(Dataset entries)
────────
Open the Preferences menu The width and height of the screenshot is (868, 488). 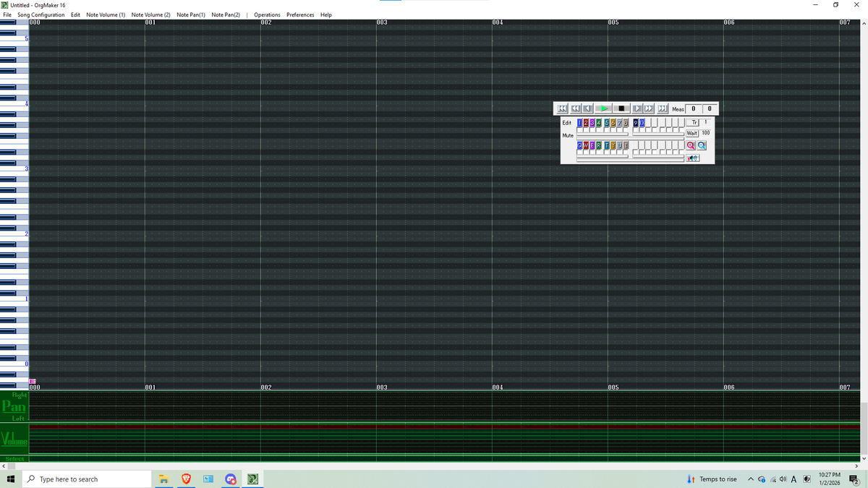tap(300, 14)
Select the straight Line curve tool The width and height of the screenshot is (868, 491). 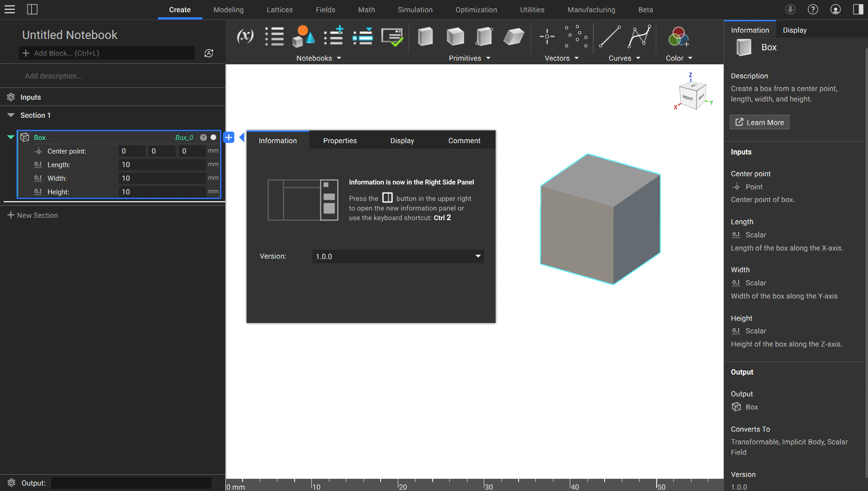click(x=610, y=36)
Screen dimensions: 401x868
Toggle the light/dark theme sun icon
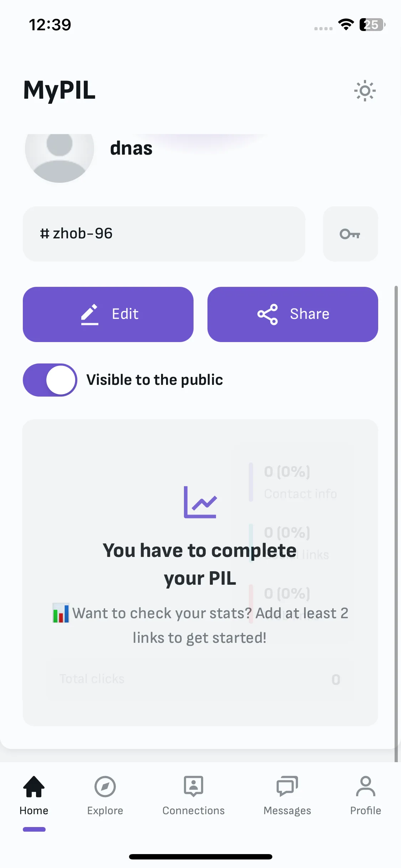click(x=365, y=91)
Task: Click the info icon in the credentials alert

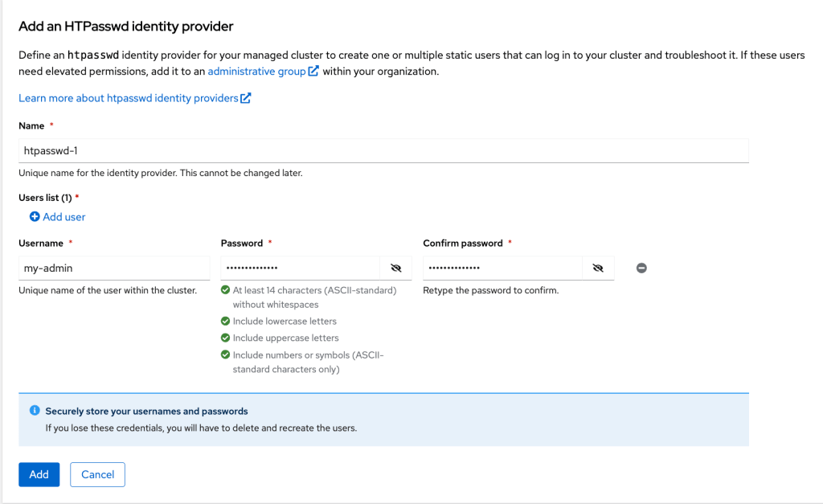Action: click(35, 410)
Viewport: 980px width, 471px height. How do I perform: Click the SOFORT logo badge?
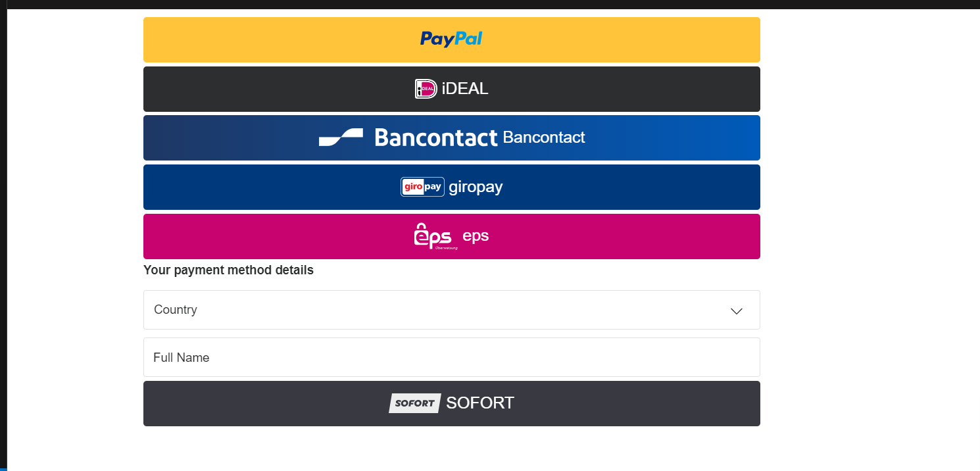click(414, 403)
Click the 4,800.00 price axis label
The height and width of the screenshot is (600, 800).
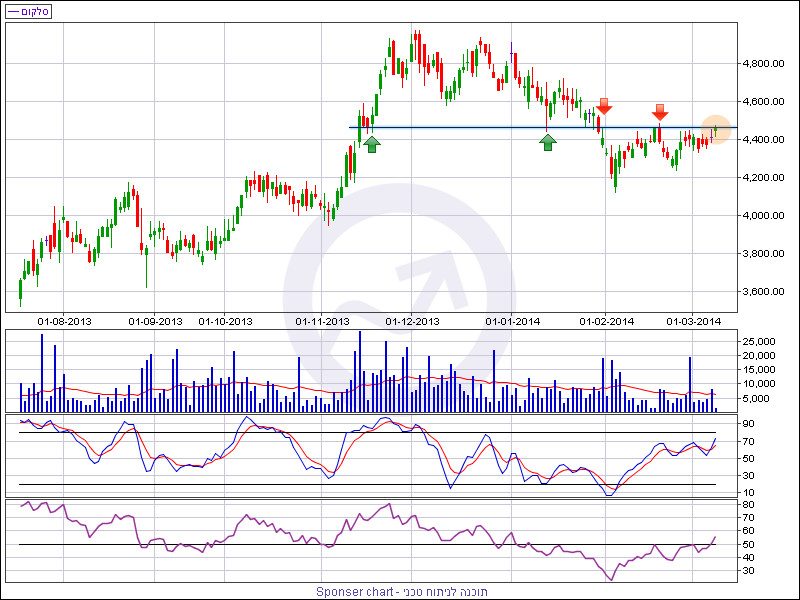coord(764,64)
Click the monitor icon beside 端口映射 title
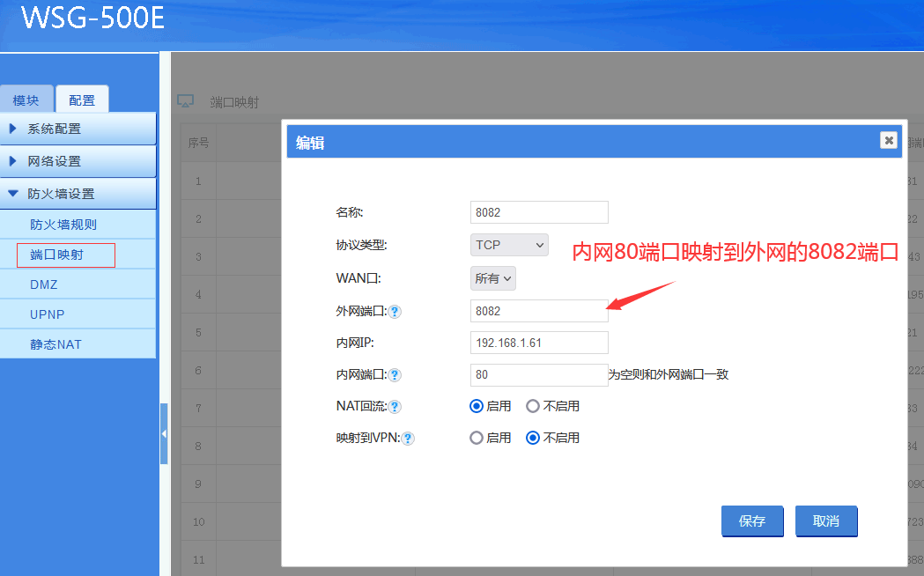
────────
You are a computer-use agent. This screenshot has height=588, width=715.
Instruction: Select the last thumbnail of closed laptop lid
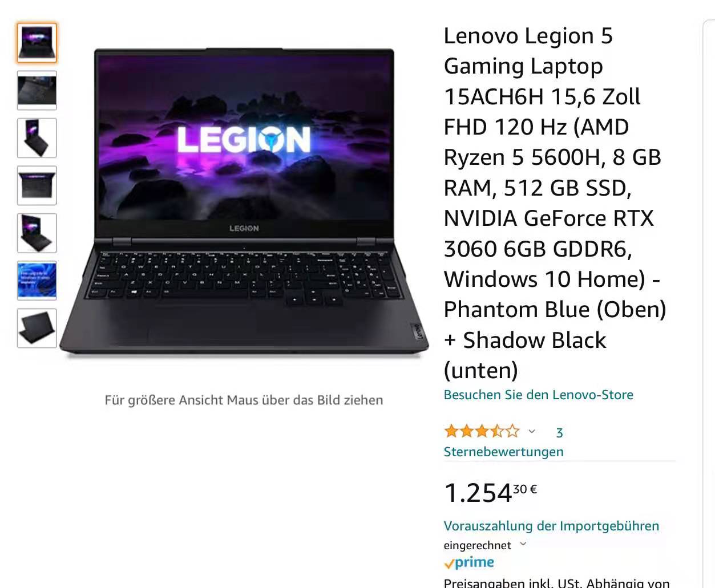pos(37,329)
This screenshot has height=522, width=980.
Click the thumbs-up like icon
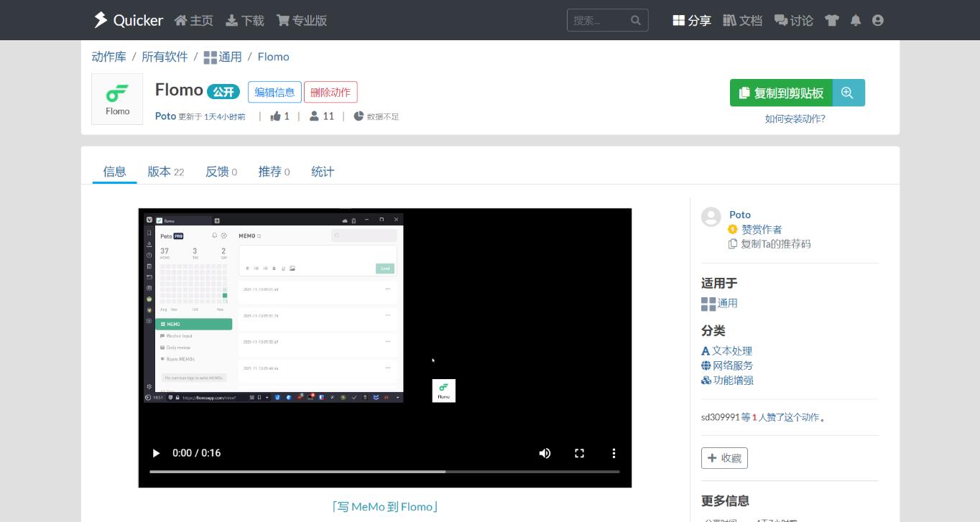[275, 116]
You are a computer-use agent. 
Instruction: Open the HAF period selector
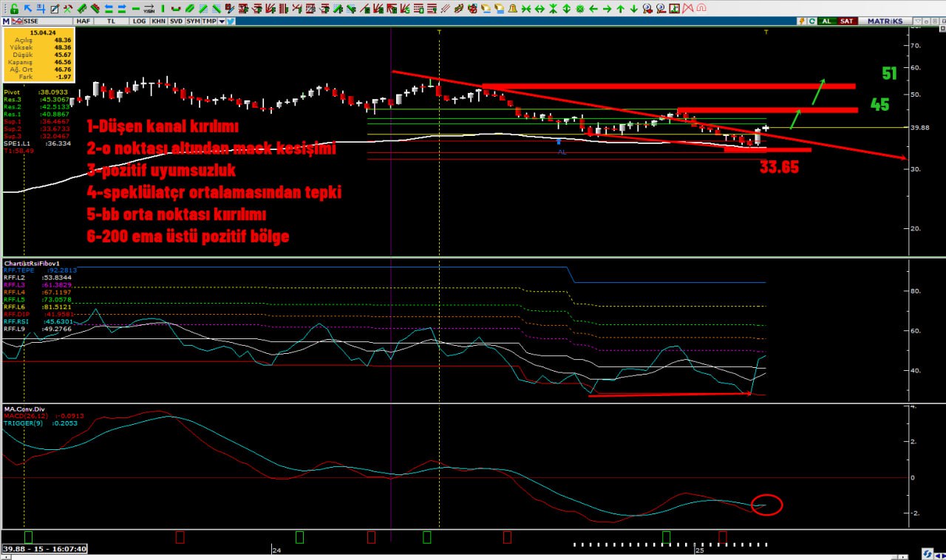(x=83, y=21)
────────
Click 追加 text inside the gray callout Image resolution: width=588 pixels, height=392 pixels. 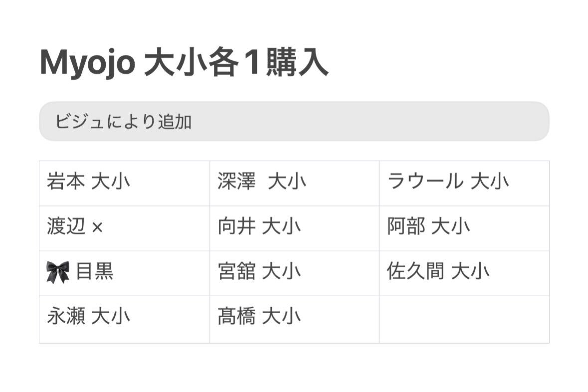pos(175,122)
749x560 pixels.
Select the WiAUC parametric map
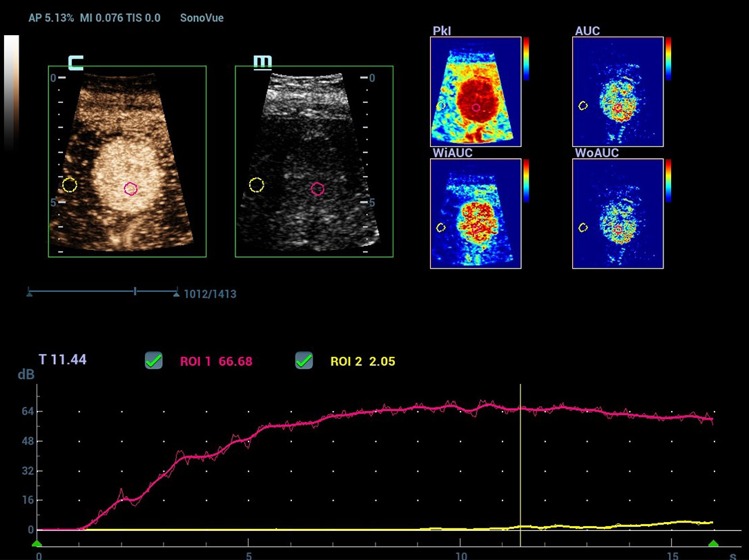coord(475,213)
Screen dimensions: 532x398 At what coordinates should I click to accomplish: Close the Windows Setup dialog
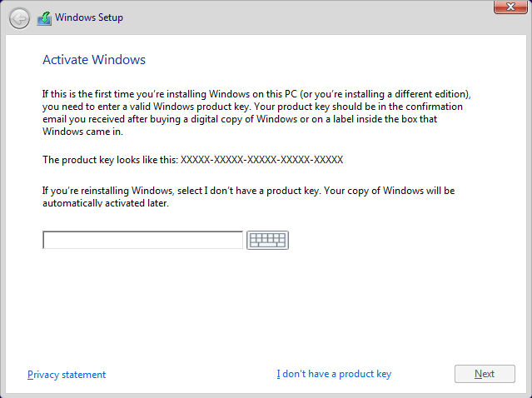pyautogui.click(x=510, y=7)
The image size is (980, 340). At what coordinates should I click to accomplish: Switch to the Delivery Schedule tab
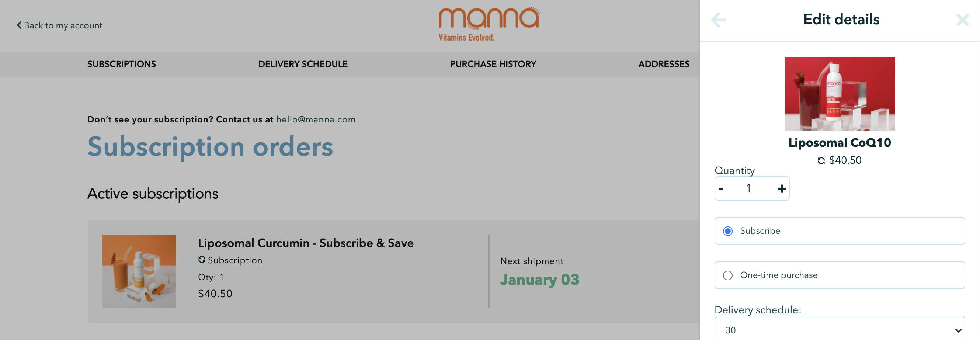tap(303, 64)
────────
• Goal of the exercise: In the entries above, count each line holding the word "computer" and give that count alone.

• Response area: 2